» **TO DO**:
Once the line containing "Instruction: Click the" is found in the data below, repeat it and every later line exactly, leaving the pictures out.

» **MATERIAL FOR THIS TASK**:

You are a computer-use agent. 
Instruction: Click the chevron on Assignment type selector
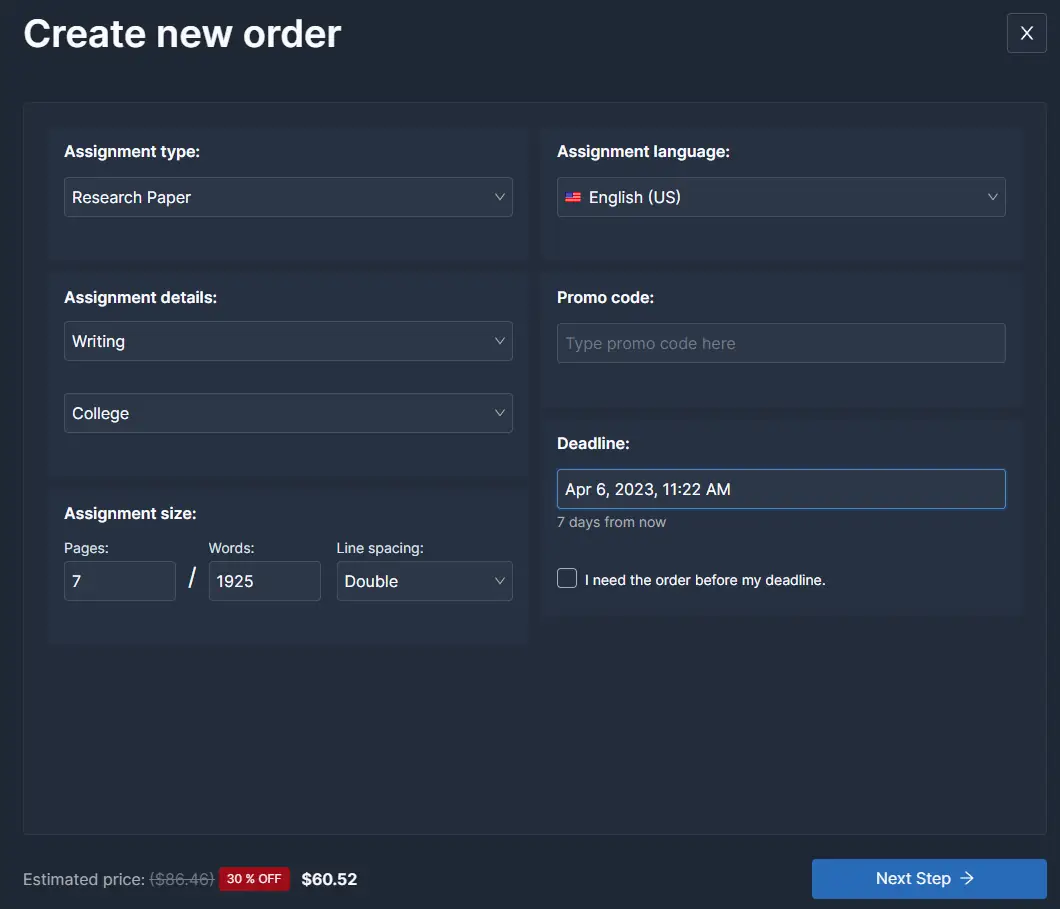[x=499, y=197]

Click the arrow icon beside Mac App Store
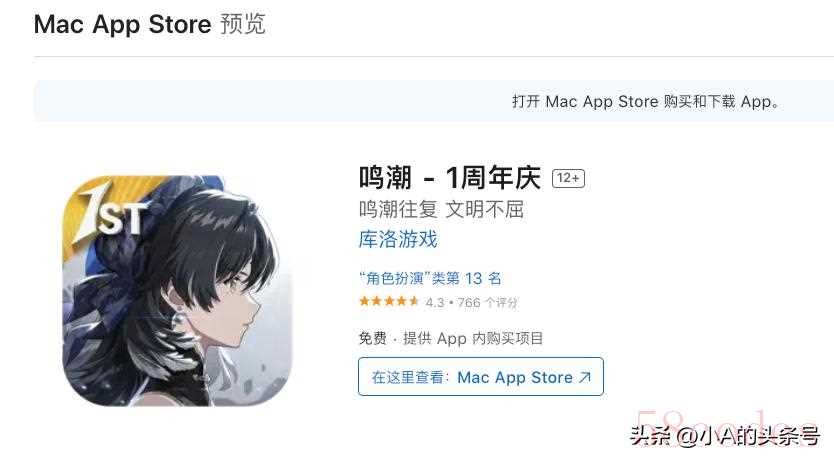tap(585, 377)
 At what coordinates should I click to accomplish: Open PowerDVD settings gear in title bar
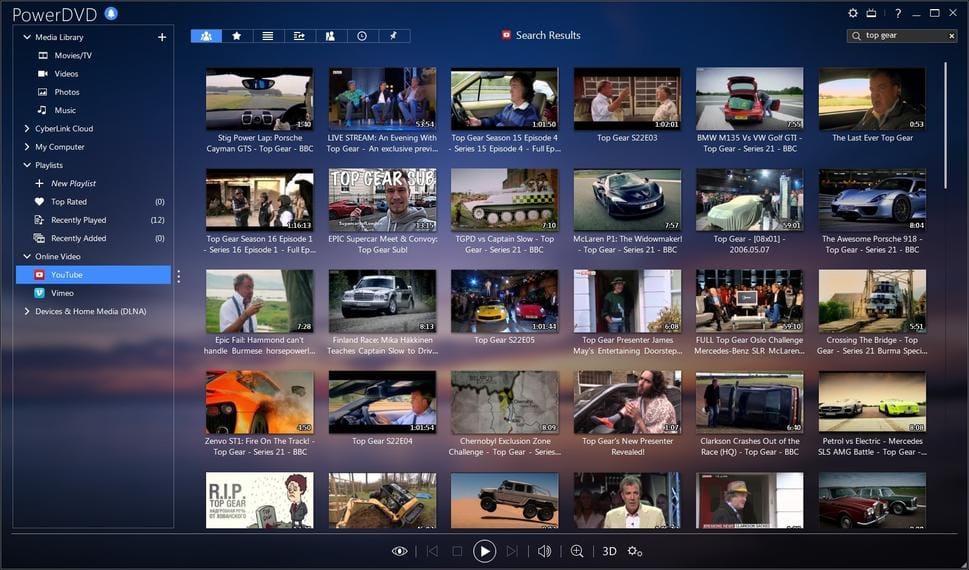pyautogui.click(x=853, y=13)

» **RESPONSE BELOW**:
Instruction: Click the chevron on Assignment type selector
[x=499, y=197]

Click the arrow icon beside Mac App Store
tap(585, 377)
 At what coordinates should I click to accomplish: Open PowerDVD settings gear in title bar
pyautogui.click(x=853, y=13)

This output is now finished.